● **Records to use**:
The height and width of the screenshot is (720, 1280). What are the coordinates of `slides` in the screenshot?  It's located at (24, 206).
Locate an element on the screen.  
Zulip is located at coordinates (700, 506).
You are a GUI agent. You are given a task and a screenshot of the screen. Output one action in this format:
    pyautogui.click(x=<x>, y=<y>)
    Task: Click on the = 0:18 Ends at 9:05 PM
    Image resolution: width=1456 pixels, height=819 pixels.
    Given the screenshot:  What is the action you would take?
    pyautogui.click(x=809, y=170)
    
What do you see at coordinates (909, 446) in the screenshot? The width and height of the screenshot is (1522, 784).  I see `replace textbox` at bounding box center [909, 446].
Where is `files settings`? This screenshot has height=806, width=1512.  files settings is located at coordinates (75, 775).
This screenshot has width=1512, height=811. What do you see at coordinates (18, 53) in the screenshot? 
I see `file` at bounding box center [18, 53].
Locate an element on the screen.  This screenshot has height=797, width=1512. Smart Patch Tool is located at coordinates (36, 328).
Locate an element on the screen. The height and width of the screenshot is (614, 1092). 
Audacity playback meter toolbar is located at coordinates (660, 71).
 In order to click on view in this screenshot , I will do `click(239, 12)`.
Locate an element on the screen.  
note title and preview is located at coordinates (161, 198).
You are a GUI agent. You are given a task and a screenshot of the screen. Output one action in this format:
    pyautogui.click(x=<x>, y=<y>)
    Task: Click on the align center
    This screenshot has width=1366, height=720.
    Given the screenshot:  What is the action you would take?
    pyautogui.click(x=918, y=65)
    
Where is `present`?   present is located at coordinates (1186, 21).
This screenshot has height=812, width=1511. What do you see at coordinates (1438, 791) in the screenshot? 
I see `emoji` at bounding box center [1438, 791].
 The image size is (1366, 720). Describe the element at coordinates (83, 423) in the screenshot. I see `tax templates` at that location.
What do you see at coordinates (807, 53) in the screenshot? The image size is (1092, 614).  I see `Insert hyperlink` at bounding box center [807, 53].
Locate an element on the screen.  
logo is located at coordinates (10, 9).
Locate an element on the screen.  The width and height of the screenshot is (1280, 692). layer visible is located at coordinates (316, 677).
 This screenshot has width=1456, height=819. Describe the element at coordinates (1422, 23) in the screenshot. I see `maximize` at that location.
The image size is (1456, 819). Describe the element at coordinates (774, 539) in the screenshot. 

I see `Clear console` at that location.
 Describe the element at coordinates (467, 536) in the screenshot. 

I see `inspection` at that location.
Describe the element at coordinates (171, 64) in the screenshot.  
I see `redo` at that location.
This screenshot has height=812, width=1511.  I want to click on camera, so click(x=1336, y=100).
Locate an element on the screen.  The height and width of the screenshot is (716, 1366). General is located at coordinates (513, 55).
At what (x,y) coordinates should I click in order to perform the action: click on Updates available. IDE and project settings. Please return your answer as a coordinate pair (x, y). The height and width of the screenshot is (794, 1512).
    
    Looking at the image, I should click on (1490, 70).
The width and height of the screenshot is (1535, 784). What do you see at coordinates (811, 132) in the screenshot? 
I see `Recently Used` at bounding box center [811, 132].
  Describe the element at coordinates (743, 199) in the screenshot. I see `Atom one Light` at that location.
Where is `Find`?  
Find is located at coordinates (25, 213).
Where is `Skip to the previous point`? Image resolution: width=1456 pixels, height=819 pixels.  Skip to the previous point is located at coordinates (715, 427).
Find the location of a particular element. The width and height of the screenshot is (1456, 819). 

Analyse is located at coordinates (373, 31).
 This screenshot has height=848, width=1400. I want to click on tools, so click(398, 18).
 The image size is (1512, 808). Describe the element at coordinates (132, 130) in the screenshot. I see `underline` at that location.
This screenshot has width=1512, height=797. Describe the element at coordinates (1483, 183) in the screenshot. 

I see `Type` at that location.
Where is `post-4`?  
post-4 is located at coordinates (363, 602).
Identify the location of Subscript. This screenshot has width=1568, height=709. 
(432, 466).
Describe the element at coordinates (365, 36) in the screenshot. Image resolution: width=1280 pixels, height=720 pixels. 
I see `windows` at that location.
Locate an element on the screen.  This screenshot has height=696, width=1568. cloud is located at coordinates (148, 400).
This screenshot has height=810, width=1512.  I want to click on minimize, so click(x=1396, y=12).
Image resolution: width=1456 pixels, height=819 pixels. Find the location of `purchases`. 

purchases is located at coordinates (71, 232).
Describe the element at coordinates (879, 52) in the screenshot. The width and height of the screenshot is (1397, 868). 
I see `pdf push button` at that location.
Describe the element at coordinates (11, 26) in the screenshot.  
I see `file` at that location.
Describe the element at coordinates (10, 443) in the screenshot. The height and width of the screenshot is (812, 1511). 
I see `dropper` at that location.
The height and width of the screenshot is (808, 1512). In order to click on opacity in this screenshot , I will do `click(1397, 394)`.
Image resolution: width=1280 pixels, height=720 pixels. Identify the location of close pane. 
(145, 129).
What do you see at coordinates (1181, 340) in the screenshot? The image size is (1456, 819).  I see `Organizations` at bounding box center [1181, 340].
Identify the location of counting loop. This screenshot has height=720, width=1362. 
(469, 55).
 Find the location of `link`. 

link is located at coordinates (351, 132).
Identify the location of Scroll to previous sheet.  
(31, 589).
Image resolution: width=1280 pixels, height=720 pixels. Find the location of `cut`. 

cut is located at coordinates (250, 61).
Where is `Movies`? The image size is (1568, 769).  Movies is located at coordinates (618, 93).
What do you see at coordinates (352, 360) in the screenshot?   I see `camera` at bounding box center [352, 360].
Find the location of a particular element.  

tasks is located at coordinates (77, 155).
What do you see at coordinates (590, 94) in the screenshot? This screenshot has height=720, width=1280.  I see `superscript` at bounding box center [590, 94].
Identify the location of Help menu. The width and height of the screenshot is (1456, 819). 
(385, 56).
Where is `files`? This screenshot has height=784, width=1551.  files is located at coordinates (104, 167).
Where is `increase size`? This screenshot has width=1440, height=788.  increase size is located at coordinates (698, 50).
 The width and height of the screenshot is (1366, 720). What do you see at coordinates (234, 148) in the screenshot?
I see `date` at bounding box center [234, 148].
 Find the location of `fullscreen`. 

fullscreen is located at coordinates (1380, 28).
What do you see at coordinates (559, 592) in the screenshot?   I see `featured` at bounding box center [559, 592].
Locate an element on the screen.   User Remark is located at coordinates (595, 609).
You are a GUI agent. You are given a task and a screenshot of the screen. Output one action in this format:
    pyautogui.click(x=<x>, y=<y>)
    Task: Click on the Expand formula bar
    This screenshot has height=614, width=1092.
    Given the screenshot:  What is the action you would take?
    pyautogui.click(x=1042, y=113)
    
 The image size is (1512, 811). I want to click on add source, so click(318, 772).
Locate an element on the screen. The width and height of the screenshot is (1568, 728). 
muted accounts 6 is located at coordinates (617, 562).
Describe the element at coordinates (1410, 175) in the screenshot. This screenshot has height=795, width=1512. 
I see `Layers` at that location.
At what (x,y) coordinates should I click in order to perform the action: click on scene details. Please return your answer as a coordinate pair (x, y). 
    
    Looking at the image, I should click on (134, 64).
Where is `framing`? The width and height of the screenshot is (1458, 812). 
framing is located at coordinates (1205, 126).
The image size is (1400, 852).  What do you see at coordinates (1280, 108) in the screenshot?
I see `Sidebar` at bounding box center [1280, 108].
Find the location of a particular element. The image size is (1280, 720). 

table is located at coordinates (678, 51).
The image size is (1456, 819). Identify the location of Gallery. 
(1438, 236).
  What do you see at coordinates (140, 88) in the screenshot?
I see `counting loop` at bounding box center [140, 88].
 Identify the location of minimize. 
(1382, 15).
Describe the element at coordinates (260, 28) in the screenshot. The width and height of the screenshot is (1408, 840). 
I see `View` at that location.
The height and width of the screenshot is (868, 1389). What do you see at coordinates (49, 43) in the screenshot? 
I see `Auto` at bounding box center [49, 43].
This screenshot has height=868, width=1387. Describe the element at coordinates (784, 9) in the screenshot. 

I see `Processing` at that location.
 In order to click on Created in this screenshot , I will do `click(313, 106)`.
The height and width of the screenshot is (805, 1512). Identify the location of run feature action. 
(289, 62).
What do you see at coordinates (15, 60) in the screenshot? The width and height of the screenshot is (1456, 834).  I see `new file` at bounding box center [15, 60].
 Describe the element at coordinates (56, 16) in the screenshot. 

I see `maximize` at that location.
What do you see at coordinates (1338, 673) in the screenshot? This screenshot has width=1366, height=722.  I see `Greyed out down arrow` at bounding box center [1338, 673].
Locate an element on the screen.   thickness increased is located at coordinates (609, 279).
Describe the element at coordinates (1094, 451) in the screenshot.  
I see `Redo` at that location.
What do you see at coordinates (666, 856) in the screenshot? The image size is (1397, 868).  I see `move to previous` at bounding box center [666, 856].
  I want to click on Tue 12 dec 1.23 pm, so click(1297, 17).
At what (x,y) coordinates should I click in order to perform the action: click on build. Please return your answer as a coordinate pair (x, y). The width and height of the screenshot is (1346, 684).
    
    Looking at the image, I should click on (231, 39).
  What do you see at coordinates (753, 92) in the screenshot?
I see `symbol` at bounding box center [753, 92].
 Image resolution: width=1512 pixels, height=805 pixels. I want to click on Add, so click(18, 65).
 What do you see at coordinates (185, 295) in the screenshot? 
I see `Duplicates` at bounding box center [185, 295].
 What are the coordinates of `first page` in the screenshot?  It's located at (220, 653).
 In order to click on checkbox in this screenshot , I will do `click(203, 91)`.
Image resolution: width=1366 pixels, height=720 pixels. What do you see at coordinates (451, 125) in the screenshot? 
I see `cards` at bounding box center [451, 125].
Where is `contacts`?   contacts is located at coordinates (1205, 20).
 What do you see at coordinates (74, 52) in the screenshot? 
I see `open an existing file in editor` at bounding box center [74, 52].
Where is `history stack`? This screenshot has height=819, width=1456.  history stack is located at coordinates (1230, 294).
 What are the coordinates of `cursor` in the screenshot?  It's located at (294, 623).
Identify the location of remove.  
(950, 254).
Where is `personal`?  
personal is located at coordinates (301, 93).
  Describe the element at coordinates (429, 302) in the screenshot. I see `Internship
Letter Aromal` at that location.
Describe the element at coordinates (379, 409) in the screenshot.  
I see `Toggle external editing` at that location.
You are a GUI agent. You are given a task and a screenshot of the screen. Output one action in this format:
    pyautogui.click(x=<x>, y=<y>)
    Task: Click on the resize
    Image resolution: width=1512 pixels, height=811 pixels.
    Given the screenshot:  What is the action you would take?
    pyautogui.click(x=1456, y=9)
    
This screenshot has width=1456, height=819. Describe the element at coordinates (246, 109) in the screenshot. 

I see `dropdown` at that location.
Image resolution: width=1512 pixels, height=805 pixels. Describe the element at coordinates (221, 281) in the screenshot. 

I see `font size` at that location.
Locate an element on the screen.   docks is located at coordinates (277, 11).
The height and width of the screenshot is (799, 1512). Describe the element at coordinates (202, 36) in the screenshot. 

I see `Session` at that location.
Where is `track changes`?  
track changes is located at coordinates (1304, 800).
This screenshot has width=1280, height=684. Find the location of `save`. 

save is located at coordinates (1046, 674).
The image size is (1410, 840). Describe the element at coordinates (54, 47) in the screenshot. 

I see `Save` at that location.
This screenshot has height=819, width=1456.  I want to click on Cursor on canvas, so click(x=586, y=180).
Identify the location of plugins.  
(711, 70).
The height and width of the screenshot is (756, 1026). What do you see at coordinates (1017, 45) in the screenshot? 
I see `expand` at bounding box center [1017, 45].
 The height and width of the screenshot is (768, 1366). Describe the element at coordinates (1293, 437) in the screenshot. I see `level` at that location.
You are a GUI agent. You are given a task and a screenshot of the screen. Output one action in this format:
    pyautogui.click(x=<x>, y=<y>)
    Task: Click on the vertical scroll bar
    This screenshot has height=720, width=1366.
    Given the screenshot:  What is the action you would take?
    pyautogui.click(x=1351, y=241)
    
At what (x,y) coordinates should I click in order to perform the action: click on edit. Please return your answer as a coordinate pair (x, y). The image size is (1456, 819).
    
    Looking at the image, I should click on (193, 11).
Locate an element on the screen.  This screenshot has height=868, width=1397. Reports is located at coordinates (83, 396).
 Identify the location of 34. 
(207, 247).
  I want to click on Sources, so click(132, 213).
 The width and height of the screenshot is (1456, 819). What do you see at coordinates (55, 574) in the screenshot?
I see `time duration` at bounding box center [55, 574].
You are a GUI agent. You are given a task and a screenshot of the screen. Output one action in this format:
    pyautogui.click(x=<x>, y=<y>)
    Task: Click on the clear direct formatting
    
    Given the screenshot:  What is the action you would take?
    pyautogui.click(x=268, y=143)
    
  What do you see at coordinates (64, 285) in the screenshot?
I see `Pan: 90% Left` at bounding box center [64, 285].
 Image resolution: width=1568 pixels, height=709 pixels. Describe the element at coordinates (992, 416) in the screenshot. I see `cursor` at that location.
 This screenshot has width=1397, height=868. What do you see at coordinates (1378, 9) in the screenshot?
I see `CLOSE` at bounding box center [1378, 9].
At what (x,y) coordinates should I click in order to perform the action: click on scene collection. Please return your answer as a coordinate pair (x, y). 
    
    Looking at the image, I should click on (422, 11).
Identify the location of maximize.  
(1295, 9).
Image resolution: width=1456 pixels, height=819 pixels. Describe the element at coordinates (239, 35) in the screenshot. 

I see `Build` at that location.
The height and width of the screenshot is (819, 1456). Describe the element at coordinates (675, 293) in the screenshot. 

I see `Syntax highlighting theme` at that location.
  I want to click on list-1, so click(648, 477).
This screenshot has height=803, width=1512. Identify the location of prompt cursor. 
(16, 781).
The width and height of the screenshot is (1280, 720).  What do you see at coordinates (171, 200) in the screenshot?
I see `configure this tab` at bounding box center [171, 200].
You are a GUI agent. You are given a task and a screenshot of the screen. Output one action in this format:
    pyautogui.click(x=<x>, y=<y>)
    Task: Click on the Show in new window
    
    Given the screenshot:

● **Set problem**: Extract each line of the material above that contains the word "camera".

● **Output**:
This screenshot has height=812, width=1511.  I want to click on camera, so click(x=1336, y=100).
What do you see at coordinates (352, 360) in the screenshot?   I see `camera` at bounding box center [352, 360].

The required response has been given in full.